RR – A liberdade de expressão é um pilar democrático, mas a Constituição determina prioridade absoluta à proteção da infância. O equilíbrio exige regras claras que diferenciem conteúdos legítimos de exploração e que imponham deveres de cuidado às plataformas.
CN – Que mensagem deixa para pais, educadores e formuladores de políticas?
RR – Cada visualização de conteúdo nocivo tem custo humano. O ECA completa 35 anos lembrando que a proteção integral é dever da família, da sociedade e do Estado. A hora de agir é agora.
CN – Como o senhor avalia o impacto do vídeo de Felca?
RR – Foi um divisor de águas.

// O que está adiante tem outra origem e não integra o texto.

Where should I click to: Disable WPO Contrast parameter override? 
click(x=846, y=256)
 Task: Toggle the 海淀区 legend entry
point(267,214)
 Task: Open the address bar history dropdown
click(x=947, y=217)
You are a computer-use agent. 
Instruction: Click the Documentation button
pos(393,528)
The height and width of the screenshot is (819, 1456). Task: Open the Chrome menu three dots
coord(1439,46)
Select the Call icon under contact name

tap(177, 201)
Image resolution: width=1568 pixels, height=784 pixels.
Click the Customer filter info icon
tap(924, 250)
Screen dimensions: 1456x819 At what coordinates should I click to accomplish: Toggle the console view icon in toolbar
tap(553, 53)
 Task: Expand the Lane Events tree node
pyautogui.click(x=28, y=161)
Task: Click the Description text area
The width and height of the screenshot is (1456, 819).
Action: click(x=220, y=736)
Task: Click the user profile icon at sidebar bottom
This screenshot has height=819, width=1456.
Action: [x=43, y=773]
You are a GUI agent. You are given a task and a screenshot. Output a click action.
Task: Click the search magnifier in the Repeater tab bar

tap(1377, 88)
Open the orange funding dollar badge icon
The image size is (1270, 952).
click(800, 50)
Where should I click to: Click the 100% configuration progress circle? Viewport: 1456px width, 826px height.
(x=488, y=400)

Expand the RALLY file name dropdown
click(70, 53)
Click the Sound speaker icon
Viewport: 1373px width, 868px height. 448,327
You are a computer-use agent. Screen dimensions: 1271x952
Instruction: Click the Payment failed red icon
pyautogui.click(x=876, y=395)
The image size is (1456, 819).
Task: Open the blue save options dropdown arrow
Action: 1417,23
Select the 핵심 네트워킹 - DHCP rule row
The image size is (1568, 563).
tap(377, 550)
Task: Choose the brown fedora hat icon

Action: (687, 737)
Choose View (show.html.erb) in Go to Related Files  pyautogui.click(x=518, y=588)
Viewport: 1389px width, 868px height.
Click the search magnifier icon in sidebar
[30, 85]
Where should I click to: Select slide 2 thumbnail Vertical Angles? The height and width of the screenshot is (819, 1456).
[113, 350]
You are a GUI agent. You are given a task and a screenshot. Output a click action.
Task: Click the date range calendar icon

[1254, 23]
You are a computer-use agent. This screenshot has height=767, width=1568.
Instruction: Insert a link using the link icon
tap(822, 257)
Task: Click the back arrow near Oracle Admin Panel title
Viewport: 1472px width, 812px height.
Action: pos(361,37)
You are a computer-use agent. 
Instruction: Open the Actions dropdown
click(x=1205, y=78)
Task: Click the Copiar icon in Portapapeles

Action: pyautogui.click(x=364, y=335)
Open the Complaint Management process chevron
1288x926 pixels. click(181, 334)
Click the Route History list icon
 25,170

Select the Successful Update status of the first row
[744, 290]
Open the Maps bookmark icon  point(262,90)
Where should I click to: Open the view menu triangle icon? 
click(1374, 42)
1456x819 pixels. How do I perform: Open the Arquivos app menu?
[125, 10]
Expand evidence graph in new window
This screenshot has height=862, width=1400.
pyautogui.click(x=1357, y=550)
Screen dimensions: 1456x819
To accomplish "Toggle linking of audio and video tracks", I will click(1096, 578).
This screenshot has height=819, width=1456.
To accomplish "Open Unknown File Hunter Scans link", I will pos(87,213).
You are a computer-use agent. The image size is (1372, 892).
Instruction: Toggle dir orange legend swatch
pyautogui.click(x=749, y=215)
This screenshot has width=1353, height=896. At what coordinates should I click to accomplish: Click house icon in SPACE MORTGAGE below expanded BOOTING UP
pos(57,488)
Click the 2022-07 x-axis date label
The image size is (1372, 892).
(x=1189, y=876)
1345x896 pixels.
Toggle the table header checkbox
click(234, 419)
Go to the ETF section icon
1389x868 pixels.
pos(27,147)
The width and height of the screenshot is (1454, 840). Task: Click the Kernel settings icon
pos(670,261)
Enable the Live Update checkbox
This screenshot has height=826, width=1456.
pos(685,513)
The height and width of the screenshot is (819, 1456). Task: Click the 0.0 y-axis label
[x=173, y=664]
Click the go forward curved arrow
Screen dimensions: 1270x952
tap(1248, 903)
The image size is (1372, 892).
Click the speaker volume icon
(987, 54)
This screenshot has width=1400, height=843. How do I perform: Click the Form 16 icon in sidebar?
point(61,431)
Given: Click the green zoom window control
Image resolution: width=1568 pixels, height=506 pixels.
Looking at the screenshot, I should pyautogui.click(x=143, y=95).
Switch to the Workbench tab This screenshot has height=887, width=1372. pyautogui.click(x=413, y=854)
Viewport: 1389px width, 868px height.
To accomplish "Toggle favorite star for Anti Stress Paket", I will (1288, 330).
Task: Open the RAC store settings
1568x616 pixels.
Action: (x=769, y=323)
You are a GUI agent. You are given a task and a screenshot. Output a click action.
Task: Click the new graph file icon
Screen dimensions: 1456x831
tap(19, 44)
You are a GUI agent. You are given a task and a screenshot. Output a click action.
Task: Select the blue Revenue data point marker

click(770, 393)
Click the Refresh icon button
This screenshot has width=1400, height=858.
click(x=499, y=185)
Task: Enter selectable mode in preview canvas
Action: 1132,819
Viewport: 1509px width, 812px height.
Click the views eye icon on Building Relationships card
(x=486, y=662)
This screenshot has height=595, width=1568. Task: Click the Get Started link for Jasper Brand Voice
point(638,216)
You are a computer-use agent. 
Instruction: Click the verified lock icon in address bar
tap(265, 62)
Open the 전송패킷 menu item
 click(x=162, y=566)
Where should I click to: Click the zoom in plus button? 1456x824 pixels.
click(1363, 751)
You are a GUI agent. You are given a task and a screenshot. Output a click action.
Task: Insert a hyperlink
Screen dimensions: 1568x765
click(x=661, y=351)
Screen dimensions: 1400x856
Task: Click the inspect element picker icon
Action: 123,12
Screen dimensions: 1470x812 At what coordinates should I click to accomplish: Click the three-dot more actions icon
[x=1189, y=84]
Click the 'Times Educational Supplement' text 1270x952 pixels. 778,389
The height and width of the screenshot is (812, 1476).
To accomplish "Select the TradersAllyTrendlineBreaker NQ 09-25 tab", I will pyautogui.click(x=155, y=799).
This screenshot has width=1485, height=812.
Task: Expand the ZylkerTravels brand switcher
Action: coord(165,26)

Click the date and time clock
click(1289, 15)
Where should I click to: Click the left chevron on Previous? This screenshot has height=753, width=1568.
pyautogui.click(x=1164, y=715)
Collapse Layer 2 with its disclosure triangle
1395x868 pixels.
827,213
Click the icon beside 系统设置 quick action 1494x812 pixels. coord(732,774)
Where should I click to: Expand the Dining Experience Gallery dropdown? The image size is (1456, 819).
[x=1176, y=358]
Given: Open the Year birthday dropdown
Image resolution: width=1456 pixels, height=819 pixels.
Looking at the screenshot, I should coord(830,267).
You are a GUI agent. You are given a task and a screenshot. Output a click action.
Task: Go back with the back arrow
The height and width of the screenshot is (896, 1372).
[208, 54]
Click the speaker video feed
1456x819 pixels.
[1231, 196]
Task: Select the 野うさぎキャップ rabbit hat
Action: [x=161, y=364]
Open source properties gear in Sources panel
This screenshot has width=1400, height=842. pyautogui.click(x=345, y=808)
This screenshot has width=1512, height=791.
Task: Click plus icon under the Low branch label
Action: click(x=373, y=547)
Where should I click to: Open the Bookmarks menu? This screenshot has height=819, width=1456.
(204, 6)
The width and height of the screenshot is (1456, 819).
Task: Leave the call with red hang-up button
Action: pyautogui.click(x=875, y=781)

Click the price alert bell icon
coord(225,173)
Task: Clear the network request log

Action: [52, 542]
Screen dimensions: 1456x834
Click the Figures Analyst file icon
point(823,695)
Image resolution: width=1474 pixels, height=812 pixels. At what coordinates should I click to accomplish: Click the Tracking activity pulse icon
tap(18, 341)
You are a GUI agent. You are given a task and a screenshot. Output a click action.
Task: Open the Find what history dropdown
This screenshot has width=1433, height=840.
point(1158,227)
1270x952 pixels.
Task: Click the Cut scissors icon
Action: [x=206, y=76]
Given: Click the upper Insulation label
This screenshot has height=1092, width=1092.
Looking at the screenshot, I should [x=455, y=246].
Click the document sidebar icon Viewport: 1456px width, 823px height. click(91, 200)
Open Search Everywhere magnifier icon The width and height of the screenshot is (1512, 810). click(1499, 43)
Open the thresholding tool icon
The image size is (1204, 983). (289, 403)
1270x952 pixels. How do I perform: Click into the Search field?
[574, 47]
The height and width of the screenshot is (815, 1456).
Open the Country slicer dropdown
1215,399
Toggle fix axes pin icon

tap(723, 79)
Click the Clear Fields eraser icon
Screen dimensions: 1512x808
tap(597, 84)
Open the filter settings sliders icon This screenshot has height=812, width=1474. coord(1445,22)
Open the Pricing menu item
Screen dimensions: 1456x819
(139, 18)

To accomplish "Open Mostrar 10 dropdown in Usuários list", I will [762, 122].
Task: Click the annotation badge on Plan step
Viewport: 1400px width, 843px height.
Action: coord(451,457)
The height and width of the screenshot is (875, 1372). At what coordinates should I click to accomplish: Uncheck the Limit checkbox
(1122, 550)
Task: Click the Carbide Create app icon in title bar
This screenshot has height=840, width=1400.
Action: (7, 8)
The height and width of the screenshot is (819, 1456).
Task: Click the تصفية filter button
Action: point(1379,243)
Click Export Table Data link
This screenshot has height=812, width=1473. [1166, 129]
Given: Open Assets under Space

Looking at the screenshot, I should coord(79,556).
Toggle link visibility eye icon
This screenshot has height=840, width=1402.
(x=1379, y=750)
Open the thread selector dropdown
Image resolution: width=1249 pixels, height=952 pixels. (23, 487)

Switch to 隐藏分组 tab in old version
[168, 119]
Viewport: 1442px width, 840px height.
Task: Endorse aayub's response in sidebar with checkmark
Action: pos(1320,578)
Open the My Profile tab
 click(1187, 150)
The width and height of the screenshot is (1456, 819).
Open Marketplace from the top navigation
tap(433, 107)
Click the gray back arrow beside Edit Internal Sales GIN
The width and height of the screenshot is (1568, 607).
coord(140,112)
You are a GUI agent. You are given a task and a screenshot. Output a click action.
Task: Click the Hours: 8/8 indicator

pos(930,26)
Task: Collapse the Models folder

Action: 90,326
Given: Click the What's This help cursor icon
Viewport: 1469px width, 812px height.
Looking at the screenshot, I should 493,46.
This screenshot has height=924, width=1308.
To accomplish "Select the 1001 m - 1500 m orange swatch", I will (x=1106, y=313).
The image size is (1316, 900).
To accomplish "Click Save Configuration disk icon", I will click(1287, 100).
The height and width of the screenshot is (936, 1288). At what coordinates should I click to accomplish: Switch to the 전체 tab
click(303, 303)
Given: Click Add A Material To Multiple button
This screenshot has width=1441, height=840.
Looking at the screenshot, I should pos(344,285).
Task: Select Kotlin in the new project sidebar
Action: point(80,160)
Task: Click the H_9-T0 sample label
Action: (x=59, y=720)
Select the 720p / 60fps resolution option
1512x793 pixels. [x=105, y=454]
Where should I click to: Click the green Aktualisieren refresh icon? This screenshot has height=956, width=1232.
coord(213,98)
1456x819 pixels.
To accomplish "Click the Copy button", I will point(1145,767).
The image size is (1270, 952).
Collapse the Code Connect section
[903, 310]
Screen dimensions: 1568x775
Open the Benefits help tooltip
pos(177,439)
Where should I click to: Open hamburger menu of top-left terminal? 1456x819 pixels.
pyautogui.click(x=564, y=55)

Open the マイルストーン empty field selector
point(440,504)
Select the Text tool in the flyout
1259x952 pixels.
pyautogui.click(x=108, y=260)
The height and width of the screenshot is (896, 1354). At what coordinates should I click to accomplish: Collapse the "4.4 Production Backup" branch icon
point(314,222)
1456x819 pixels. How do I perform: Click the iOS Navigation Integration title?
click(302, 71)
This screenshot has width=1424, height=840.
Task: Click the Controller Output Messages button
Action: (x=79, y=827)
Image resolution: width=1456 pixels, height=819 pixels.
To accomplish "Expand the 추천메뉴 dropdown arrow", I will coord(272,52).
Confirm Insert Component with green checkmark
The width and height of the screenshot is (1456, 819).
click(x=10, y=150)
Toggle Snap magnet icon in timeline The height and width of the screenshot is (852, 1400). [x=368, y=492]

Trouxe casos concretos, expôs a economia do engajamento e levou o tema para além das telas. Isso gerou novos projetos na Câmara e compromisso público de pautar propostas.
CN – Essa repercussão pode acelerar mudanças?
RR – Sem dúvida. A mobilização aumentou o custo da inação e abriu uma oportunidade política para implementar mudanças reais nas políticas de moderação.
CN – O que é necessário para transformar a comoção em medidas concretas?
RR – Aprovar um pacote mínimo com proibição de perfilamento e publicidade para menores, restrição de monetização, avaliação de risco obrigatória, auditoria independente e prazos claros de remoção. Também é essencial financiar educação midiática, criar botões de alerta e adotar protocolo unificado de denúncia e bloqueio rápido de perfis reincidentes.